Screenshot grounding data:
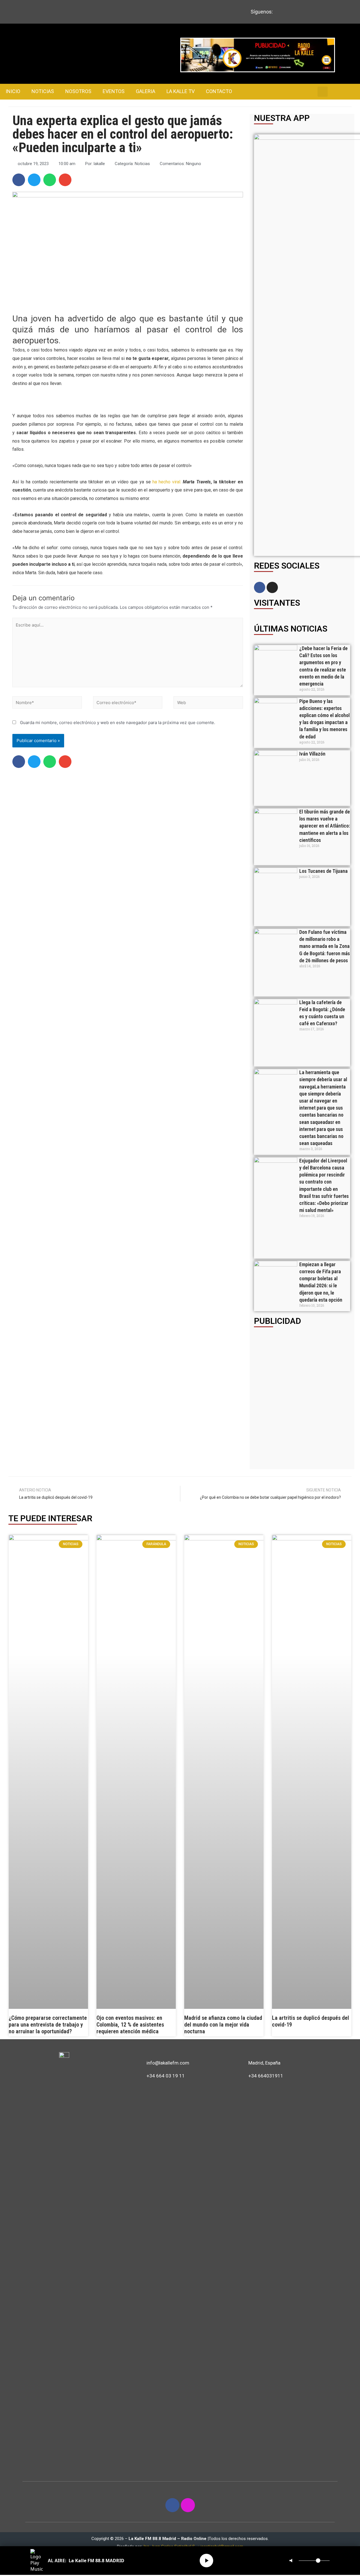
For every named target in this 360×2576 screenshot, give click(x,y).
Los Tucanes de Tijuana (323, 871)
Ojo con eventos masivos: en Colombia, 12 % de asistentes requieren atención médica (130, 2024)
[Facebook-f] (172, 2505)
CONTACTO (219, 91)
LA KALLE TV (180, 91)
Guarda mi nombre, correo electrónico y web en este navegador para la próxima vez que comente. (117, 722)
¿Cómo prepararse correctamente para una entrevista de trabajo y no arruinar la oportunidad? (48, 2024)
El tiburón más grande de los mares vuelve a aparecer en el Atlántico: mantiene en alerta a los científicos (324, 826)
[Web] (208, 703)
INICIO (13, 91)
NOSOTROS (78, 91)
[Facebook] (259, 587)
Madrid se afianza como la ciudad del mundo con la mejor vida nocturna (223, 2024)
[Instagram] (272, 587)
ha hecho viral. (166, 481)
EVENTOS (114, 91)
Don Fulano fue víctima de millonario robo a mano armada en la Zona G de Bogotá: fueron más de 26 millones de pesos (324, 946)
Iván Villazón (312, 754)
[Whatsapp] (308, 19)
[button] (18, 179)
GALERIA (145, 91)
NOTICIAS (43, 91)
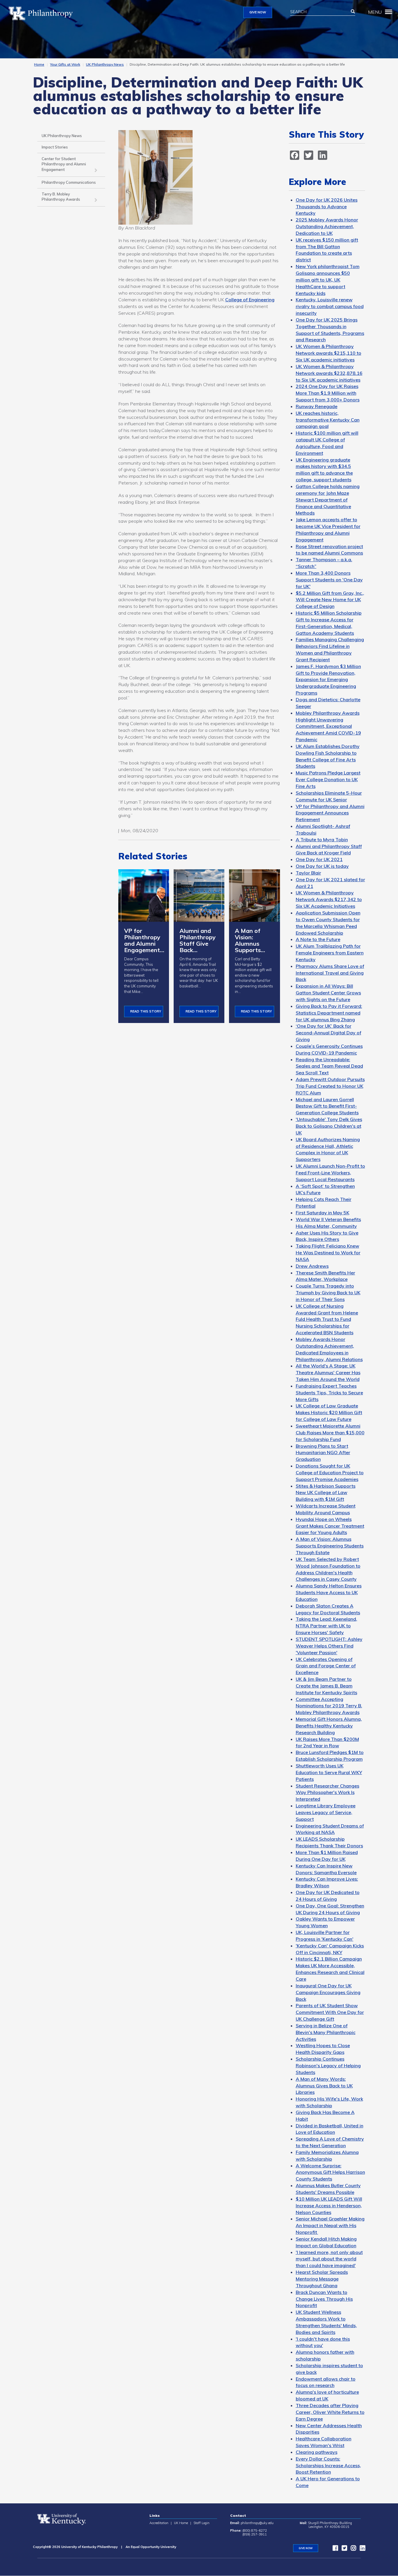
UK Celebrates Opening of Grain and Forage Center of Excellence (326, 1666)
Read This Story (145, 1011)
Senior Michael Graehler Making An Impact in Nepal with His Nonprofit (330, 2225)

**Your objective**:
Line tally for "para": say how many lines of the records above contain it, and give nothing but the number.

**Reply to the exercise**:
2